The first State of the World's Antibiotics report, to be
released by the Washington-based Centre for Disease Dynamics, Economics and
Policy (CDDEP), has found that bacteria strain Klebsiella
pneumoniae's resistance to last-resort antibiotic class Carbapenems was a
whopping 57% in India in 2014, up from 29% earlier. This is a dangerous
superbug whose resistance rate in Europe is below 5%. Klebsiella's resistance
to a variety of drugs is high -the bug is around 80% resistant to class III
generation Cephalosporins, 73% to fluoroquinolones and 63% to aminoglycosides.
For four of five drug classes tested, Klebsiella was over 60% resistant in
India. With antibiotic use in creasing by 43% in India from 2000 to 2010,
resistance to the deadly E Coli, which causes serious food poisoning, abdominal
cramps and severe diarrhoea, too has been growing. For three different drug
classes, E Coli resistance in In dia is currently over 80%.

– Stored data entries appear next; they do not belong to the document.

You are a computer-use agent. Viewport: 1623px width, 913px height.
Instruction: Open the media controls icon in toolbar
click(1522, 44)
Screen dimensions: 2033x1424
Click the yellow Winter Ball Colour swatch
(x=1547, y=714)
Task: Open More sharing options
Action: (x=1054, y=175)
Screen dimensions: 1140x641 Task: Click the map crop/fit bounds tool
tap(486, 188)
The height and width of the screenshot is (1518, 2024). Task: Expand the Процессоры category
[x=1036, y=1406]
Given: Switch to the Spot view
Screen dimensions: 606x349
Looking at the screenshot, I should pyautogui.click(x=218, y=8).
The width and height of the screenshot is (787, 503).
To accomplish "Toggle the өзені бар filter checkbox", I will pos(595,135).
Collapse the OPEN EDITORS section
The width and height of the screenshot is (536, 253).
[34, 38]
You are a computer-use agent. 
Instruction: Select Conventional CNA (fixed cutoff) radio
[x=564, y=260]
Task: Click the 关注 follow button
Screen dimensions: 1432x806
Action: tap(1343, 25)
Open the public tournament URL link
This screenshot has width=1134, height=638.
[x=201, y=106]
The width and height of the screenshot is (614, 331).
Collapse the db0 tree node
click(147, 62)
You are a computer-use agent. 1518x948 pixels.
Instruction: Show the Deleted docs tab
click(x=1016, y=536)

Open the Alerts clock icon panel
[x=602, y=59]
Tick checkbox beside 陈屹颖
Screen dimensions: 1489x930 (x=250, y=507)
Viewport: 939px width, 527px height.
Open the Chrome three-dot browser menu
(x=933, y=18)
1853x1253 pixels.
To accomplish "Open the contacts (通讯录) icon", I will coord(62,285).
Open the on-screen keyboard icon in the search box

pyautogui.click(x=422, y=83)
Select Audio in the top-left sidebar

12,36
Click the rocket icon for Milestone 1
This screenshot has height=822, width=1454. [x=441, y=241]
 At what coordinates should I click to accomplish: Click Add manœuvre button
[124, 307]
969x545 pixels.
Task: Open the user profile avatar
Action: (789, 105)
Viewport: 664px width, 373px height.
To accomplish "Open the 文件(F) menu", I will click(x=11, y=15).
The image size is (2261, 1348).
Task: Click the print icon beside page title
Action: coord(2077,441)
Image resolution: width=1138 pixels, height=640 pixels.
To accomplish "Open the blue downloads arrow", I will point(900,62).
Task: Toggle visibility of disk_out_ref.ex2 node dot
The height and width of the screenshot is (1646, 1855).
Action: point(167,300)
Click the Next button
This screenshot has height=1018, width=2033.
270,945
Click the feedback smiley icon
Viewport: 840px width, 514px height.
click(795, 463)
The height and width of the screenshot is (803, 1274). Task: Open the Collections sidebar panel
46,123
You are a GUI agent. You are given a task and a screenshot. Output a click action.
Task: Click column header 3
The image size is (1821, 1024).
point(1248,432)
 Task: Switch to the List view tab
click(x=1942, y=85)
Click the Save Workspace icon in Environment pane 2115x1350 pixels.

R Laxminarayan, CDDEP director and report
co-author said, "Rampant rise in antibiotic use poses a major threat to
public health, especially when there's no oversight on appropriate
prescribing".
"Carbapenem antibiotics are for use in
the most dire circumstances -when someone's life is in danger and no other drug
will cure the infection," said Sumanth Gandra, an infectious diseases
physician, "If these trends continue, infections that could be treated in
a week or two may become routinely life threatening."